Une question qui n’a rien de subsidiaire : qui est propriétaire du pétrole libyen ?

, par  Danielle Bleitrach , popularité : 2%

Avant que notre bien aimé président ne s’en mêle, fort de l’assentiment de tout ce que la France compte de politiciens de comptoirs –à commencer par la très basse-cour de l’opposition– la Libye assurait journalièrement au marché 1,6 million de baril de brut léger (2% de la production mondiale). Le pays était le 17e producteur de pétrole dans le monde et troisième en Afrique. Le pétrole représentait plus de 95% des exportations du pays, dont 85% à destination de l’Europe. Le principal acheteur du pétrole libyen en 2010 était l’Italie (28%), suivi de la France (15%), la Chine (11%), l’Allemagne (10%) et l’Espagne (10%).

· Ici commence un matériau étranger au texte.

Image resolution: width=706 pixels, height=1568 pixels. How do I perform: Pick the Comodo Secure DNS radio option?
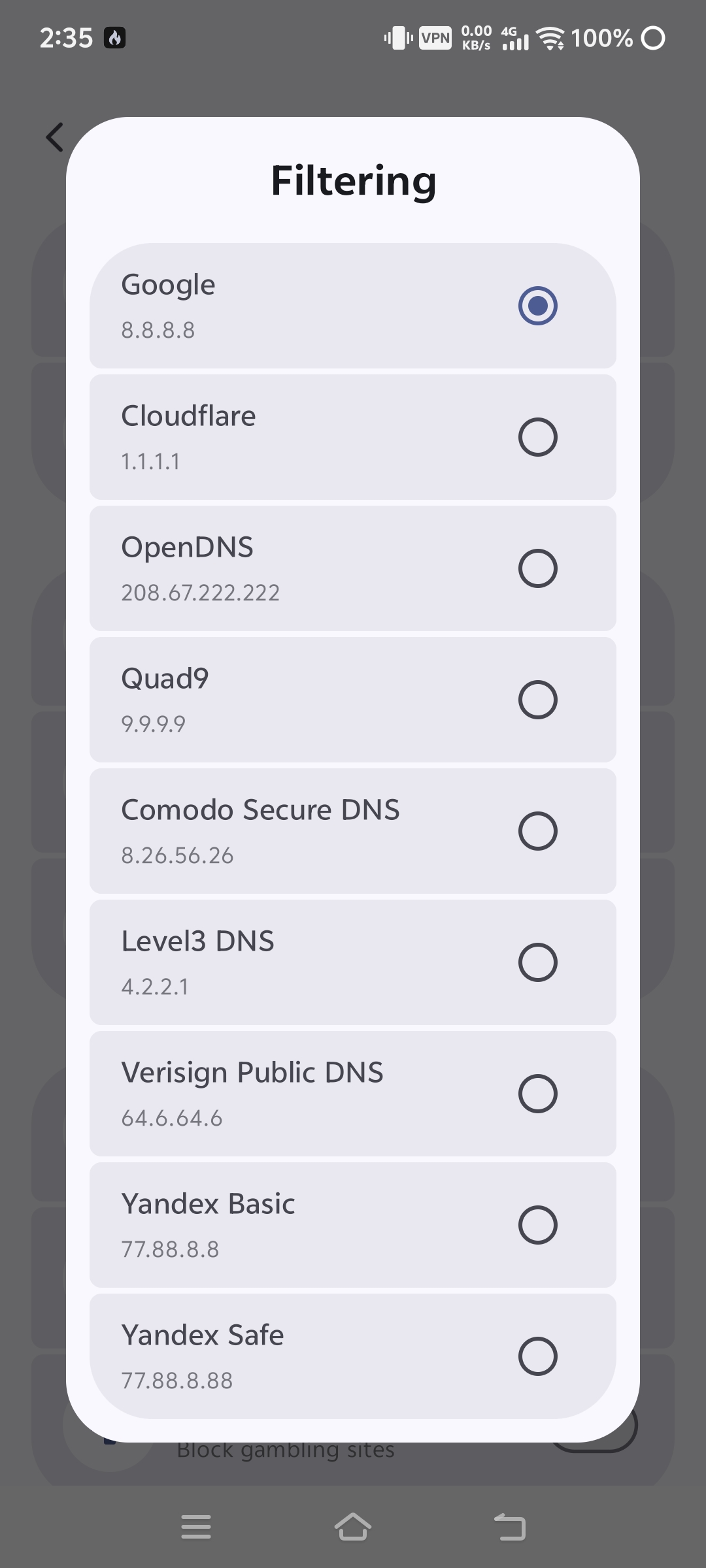click(x=537, y=831)
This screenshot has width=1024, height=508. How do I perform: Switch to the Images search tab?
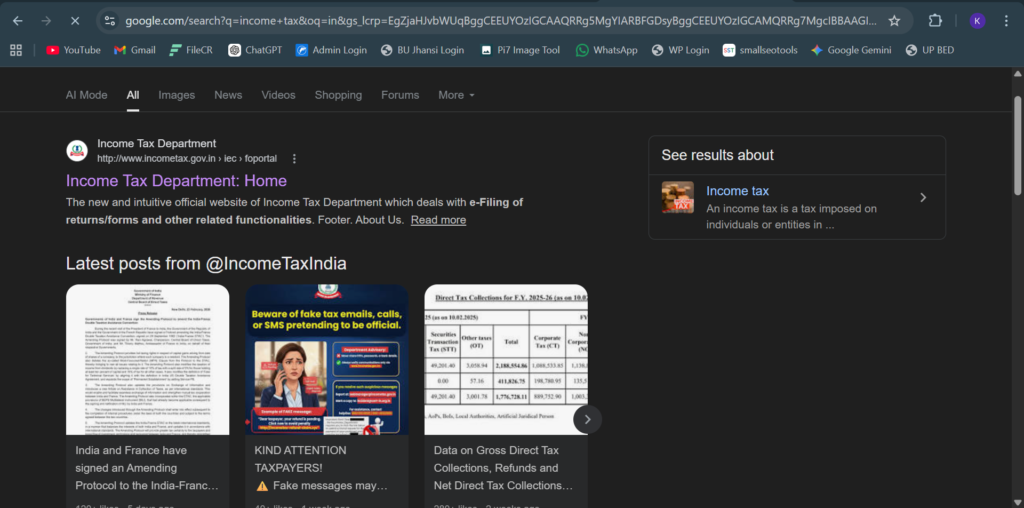(x=176, y=95)
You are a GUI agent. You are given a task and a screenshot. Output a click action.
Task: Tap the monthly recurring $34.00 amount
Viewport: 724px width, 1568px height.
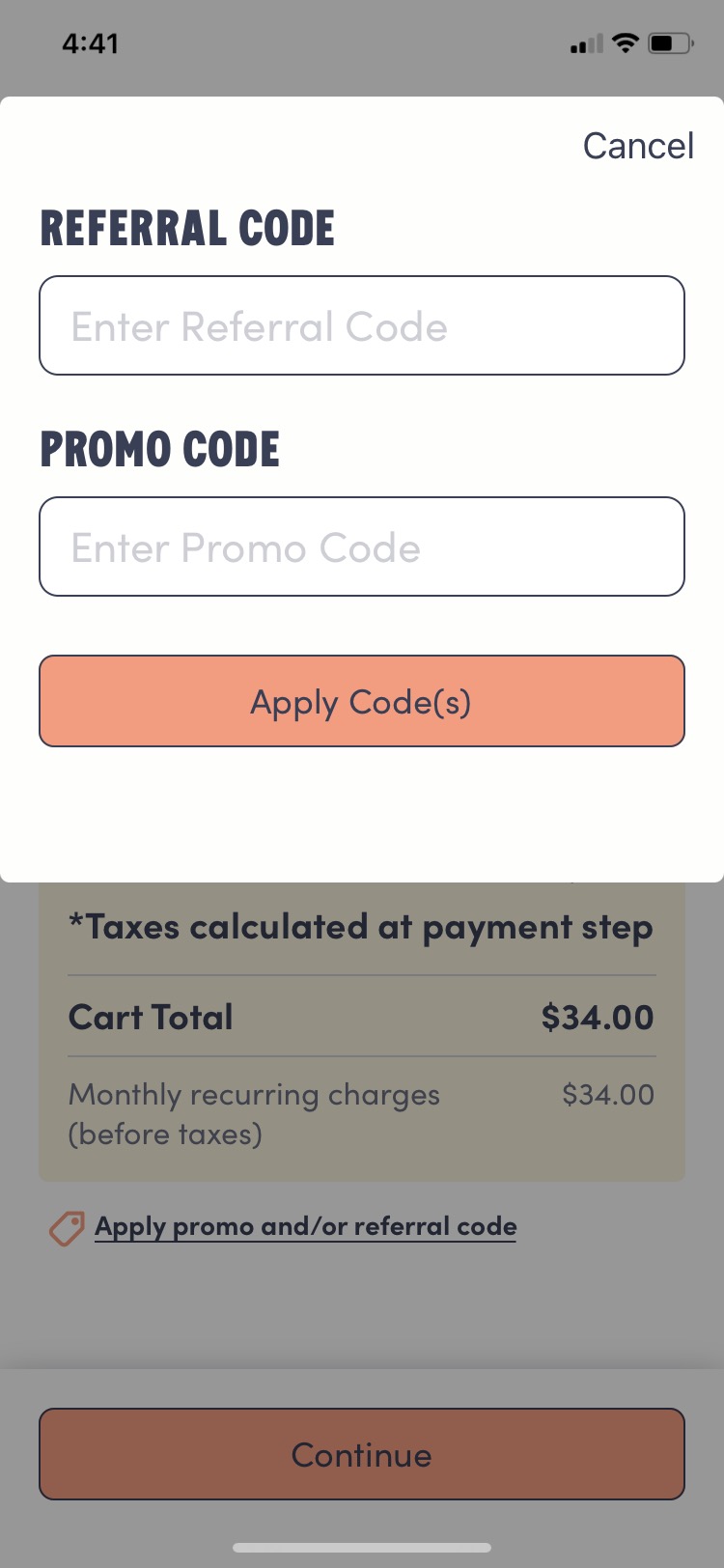608,1095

Les États-Unis achetaient à peine 3% de l’or noir du pays.

Quoique l’on pense du Capital, au vu de son petit personnel et de la manière dont la finance s’emploie avec des dents d’écureuil à ronger notre patrimoine national, notre protection sociale, nos retraites, les banquiers savent encore faire leur compte et poser les questions essentielles, du moins quand elles concernent non l’avenir de l’humanité mais le leur.

En ce qui concerne la Libye, la question incontournable est celle de la PROPRIETE… De toute manière quand il est question d’impérialisme ou de capitalisme, on retourne toujours aux fondamentaux.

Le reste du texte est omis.